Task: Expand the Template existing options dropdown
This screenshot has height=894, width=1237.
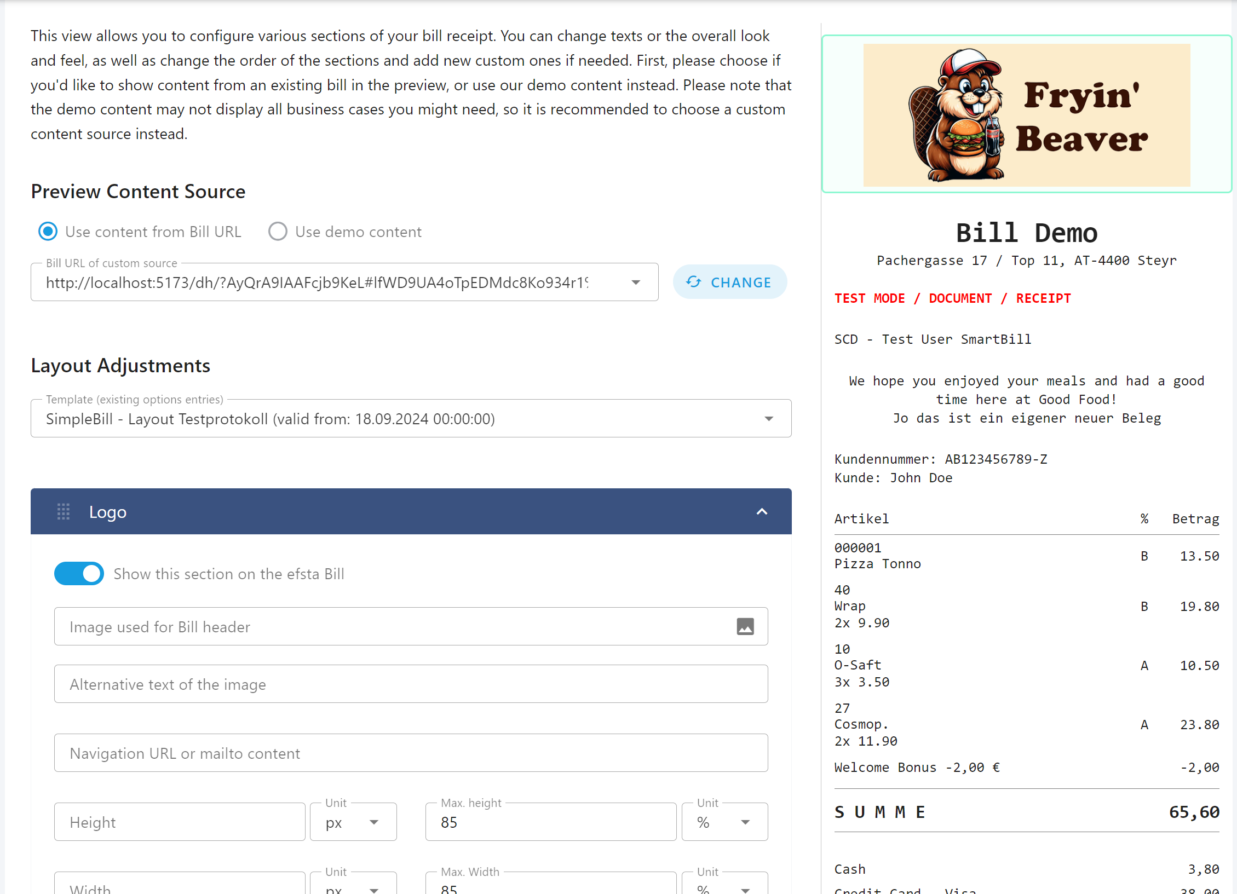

* * *

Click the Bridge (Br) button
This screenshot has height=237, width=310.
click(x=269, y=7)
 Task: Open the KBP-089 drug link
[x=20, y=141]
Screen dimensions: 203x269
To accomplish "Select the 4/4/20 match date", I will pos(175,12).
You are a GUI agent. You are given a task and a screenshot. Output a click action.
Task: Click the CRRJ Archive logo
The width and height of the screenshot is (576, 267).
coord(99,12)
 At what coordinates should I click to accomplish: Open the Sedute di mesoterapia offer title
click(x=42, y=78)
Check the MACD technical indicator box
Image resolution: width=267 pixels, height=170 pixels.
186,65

Task item: Will you return exactly the lines above from the one with "Task: Expand the" down to the one with "This screenshot has height=894, width=1237.", counting both as part of the range?

Your solution:
Task: Expand the Template existing options dropdown
This screenshot has height=894, width=1237.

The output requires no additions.